Evaluate: $$\int x(x^2-16)dx$$
I have noticed that this integral can be solved using two different methods, but I am not sure which one is the correct one.
Way 1: Using $u$-subtitution
Let $u=x^2-16, du = 2xdx$
Then, we have $$\int x(x^2-16)dx$$ $$= \frac{1}{2}\int udu$$ $$= \frac{1}{2}(\frac{1}{2}u^2)+C$$
$$= \frac{1}{4}(x^2-16)^2+C$$
Way 2:
$$\int x(x^2-16)dx$$ $$= \int(x^3-16x)dx$$ $$= \frac{1}{4}x^4-\frac{16}{2}x^2+C$$ $$= \frac{1}{4}x^4-8x^2+C$$
On
Alternatively, use hyperbolic trigonometric substitution.
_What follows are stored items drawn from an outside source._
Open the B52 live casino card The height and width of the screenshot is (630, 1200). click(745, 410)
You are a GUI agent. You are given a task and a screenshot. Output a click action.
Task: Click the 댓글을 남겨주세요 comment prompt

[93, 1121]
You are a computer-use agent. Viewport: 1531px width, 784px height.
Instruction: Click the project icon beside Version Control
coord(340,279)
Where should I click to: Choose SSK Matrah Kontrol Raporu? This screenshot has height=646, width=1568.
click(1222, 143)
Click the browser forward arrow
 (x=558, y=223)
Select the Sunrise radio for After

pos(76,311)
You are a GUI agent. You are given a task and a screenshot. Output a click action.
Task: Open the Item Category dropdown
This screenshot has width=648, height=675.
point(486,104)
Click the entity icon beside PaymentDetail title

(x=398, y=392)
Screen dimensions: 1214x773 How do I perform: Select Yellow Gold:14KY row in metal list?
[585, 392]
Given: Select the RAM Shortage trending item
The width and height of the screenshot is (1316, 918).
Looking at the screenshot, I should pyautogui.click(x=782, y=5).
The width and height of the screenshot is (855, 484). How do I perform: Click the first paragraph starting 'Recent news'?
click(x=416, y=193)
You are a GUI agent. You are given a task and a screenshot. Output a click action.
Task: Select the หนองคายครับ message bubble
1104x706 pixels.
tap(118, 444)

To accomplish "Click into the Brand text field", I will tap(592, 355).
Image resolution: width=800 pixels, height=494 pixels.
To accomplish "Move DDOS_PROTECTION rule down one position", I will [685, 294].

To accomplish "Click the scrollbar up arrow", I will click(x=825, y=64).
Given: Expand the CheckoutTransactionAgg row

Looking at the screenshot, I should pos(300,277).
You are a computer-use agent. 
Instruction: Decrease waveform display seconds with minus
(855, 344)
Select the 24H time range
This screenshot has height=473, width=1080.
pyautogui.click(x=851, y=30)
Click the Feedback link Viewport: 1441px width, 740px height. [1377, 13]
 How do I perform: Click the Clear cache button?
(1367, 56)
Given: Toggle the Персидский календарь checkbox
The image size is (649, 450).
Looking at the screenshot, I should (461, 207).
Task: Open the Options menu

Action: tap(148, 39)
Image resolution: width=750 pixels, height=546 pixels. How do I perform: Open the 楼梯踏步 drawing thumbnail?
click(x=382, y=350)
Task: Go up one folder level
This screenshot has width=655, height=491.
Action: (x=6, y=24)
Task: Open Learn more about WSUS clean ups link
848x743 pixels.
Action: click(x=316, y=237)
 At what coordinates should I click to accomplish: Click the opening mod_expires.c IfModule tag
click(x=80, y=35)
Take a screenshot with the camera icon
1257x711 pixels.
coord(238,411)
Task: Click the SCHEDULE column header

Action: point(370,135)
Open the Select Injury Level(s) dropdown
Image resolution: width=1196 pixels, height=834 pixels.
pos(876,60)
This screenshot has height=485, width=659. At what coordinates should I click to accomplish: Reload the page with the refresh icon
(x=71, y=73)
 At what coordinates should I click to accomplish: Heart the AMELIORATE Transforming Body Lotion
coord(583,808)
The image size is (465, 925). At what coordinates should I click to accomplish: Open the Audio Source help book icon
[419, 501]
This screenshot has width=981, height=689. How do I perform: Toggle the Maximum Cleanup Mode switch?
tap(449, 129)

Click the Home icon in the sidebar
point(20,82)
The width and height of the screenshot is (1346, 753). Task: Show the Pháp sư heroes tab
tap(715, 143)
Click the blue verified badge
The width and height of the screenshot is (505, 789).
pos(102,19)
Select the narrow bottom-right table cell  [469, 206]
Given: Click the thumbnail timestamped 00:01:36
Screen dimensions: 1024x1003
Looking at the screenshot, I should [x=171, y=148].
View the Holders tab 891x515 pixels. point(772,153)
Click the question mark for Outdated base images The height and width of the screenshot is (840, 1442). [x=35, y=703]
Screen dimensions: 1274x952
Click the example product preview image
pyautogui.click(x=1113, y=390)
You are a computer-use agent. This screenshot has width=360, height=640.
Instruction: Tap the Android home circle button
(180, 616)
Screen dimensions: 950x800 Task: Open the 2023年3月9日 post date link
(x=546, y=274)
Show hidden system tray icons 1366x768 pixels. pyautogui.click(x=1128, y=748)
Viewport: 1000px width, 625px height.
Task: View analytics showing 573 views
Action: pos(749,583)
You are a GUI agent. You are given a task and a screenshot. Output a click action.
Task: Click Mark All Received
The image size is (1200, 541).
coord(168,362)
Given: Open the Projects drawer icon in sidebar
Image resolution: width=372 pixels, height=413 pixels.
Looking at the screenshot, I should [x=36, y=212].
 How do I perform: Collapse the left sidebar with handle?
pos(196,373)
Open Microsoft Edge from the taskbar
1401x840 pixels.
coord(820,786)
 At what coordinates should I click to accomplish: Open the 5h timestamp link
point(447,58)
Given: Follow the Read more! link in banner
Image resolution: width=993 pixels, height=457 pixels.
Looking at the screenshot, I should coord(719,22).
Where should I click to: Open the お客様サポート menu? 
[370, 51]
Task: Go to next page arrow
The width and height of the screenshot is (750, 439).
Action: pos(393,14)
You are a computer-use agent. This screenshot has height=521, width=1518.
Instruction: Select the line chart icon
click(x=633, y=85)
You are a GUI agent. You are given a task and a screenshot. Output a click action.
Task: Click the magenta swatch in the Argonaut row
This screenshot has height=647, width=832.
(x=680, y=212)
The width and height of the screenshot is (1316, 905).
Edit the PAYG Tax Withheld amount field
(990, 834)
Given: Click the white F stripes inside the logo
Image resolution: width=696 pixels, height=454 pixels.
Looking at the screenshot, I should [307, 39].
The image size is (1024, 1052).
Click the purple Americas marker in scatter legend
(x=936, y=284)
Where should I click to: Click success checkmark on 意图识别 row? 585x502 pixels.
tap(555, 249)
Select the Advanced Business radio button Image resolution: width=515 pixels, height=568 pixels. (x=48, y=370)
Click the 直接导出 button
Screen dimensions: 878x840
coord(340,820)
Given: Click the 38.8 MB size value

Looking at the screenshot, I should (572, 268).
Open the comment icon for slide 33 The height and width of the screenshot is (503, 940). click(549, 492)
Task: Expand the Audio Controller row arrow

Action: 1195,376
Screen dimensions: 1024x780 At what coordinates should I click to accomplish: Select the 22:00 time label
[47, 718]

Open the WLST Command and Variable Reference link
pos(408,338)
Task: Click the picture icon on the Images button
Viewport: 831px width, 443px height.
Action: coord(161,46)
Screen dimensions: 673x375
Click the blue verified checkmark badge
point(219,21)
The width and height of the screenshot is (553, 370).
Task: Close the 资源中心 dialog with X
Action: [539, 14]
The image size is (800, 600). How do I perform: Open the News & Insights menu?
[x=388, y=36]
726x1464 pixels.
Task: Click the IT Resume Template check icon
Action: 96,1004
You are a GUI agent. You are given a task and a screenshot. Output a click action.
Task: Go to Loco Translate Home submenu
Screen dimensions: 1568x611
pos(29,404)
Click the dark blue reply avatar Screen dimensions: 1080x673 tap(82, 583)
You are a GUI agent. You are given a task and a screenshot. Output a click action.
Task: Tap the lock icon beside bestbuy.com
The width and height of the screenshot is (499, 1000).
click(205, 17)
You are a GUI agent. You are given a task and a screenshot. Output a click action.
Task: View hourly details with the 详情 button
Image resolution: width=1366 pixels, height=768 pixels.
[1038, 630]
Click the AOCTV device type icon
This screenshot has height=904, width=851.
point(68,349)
Let $x = 4\cosh t\Rightarrow x^2 - 16 = 16\sinh^2 t$ and $\frac{dx}{dt} = 4\sinh t$.
The integral becomes
$$\begin{array} {r c l } \displaystyle \int 4\cosh t \cdot (16\sinh^2 t)(4\sinh t) \, dt &=& 4^4 \displaystyle \int (\cosh t)(\sinh t)^3 \, dt = 4^3 \sinh^4 t + C \\ &=& 64(\cosh^2 + 1)^2 + C \\ &=& 64\left(\left ( \frac x4 \right)^2 + 1\right)^2 + C \end{array} $$
Both methods are correct. Notice that $$\frac14(x^2-16)^2=\frac14(x^4-32x^2+256)=\frac14x^4-8x^2+64.$$
The $C$ in your first way is simply $64$ less than the $C$ in your second way.